## TASK STATEMENT
Starting at the line below holding "The image size is (2160, 1238)." and stopping at the line holding "Task: Check the PLTR row checkbox", print every line exactly, both ends included, and leave the rest out.

## DATA UNDER STUDY
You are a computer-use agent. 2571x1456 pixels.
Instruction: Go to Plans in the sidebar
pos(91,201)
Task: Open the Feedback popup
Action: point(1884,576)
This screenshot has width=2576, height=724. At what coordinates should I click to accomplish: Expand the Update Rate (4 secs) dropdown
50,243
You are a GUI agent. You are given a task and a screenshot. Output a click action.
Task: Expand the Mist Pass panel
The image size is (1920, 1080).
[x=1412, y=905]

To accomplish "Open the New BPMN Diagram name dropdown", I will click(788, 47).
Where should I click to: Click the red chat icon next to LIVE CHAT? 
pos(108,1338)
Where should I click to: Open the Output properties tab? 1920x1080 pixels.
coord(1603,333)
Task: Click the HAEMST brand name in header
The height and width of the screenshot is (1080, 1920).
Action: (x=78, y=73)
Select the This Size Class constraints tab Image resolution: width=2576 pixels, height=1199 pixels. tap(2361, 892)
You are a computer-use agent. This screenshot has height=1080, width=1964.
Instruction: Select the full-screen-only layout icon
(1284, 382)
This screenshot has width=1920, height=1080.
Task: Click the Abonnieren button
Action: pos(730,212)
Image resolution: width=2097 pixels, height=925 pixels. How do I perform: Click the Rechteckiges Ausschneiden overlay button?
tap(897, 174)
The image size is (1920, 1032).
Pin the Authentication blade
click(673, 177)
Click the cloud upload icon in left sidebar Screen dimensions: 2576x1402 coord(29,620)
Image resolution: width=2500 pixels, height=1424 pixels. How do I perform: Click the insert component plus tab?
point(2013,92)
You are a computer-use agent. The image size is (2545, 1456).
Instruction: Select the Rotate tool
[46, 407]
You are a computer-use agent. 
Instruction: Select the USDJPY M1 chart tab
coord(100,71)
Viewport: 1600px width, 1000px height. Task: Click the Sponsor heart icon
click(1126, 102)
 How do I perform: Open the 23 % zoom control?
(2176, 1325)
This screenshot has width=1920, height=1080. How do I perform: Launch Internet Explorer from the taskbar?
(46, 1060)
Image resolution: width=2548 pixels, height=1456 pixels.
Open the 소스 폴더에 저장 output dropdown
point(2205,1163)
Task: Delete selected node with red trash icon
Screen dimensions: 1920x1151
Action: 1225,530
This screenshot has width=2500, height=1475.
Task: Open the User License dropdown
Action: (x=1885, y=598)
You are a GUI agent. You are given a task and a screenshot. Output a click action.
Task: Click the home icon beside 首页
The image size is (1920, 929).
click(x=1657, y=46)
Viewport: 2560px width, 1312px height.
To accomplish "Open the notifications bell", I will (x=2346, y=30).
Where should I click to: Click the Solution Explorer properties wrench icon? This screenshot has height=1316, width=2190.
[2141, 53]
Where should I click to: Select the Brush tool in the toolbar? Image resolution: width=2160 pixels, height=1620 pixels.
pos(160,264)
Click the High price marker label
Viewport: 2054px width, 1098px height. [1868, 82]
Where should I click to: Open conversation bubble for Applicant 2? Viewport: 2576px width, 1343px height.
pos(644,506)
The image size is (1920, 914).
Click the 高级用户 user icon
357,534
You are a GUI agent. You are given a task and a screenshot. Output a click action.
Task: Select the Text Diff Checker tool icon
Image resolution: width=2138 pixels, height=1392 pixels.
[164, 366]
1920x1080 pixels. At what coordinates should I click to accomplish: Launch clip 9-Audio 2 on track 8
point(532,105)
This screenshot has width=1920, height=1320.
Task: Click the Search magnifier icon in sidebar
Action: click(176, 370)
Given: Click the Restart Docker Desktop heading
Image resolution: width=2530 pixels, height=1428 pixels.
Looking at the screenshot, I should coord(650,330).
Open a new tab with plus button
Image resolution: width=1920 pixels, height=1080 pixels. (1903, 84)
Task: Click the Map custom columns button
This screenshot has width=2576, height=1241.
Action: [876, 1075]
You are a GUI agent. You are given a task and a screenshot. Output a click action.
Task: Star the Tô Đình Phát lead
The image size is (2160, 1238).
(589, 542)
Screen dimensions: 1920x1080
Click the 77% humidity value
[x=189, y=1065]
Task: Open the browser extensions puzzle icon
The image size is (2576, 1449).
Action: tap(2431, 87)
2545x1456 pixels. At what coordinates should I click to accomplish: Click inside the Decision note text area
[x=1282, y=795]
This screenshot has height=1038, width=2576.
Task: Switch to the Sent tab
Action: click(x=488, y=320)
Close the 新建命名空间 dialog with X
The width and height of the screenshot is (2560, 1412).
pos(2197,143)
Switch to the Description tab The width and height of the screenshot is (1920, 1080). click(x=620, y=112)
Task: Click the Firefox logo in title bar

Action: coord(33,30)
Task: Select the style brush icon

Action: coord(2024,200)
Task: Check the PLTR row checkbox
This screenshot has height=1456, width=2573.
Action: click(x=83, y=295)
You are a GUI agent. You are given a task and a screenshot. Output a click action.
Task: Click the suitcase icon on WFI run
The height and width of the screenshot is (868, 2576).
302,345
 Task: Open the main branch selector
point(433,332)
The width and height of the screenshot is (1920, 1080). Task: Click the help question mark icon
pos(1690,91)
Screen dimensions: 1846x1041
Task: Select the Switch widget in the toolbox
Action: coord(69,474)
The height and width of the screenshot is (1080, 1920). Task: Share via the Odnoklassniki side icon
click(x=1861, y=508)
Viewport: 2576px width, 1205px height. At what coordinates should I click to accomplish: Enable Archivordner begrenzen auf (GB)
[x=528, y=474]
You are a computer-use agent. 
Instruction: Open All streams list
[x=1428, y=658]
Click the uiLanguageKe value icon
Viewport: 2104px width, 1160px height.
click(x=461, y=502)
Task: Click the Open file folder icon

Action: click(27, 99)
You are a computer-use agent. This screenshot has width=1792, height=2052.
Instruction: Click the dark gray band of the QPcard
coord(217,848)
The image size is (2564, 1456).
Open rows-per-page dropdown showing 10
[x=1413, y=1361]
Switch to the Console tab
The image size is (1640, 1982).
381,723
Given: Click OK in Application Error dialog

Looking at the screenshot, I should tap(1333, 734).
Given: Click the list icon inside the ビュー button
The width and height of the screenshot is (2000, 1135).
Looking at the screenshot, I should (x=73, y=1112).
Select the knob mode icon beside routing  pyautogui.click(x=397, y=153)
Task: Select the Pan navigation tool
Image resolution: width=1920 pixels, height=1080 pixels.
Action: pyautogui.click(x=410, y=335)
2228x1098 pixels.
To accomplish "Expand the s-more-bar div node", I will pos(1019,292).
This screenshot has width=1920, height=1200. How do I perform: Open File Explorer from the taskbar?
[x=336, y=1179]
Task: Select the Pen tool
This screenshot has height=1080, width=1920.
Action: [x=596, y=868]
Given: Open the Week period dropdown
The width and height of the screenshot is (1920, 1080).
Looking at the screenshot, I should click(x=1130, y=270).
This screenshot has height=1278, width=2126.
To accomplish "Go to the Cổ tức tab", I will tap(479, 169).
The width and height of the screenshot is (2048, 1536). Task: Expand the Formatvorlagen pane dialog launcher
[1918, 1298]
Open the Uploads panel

## EXPECTED ANSWER
The image size is (2160, 1238).
(589, 542)
Screen dimensions: 1920x1080
Click the 77% humidity value
[x=189, y=1065]
Task: Open the browser extensions puzzle icon
The image size is (2576, 1449).
Action: tap(2431, 87)
2545x1456 pixels. At what coordinates should I click to accomplish: Click inside the Decision note text area
[x=1282, y=795]
This screenshot has height=1038, width=2576.
Task: Switch to the Sent tab
Action: click(x=488, y=320)
Close the 新建命名空间 dialog with X
The width and height of the screenshot is (2560, 1412).
pos(2197,143)
Switch to the Description tab The width and height of the screenshot is (1920, 1080). click(x=620, y=112)
Task: Click the Firefox logo in title bar

Action: coord(33,30)
Task: Select the style brush icon

Action: coord(2024,200)
Task: Check the PLTR row checkbox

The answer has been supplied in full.